The cost of binding shaders may not be trivial, but it's not going to be your bottleneck unless you're rendering thousands of items without batching all the objects that use the same shaders.
Though I'm not sure if this applies to mobile devices, but GPUs aren't horrendously slow with branches if the condition is between a constant and a uniform. Both are valid, both have been used in the past an will continue to be used in the future, pick whichever one you think would be cleaner in your case.
Additionally, there are a few other ways to accomplish this: "Uber-shaders" and a little trickery with the way OpenGL shader programs are linked.
"Uber-shaders" are essentially the first choice, minus the branching, but you'll have multiple shaders. Instead of using if
statements, you use the preprocessor - #define
, #ifdef
, #else
, #endif
, and compile different versions, including the proper #define
s for what you need.
vec4 color;
#ifdef PER_VERTEX_COLOR
color = in_color;
#else
color = obj_color;
#endif
You can also break the shader up into separate functions. Have one shader that defines prototypes for all the functions and calls them, link a bunch of extra shaders that include the proper implementations. I've used this trick for shadow mapping, to make it easy to swap out how filtering is done on all objects without having to modify all the shaders.
//ins, outs, uniforms
float getShadowCoefficient();
void main()
{
//shading stuff goes here
gl_FragColor = color * getShadowCoefficient();
}
Then, I could have multiple other shader files that define getShadowCoefficient()

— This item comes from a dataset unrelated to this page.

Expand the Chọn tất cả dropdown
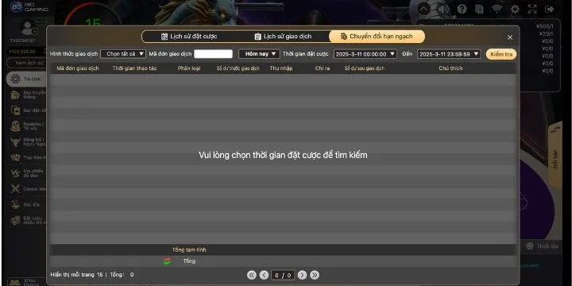The height and width of the screenshot is (286, 572). point(123,54)
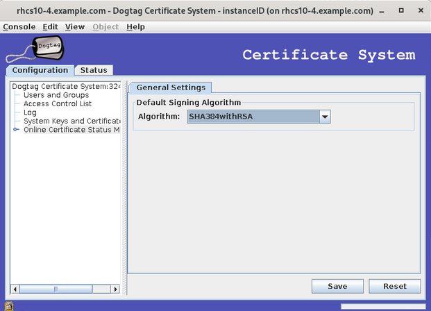
Task: Save the signing algorithm settings
Action: [x=337, y=286]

, the necessary uniforms, and nothing else. For example, shadow_none.glsl
contains:
float getShadowCoefficient()
{
return 1;
}
And shadow_simple.glsl
contains (simplified from my shader that implements CSMs):
in vec4 eye_position;
uniform sampler2DShadow shad_tex;
uniform mat4 shad_mat;
float getShadowCoefficient()
{
vec4 shad_coord = shad_mat * eye_position;
return texture(shad_tex, shad_coord).x;
}
And you could simply choose whether you wanted shading or not by linking a different shadow_*
shader. This solution may very well have more overhead, but I'd like to think that the GLSL compiler is good enough to optimize away any extra overhead compared to other ways of doing this. I haven't ran any tests on this, but it's is the way I like to do it.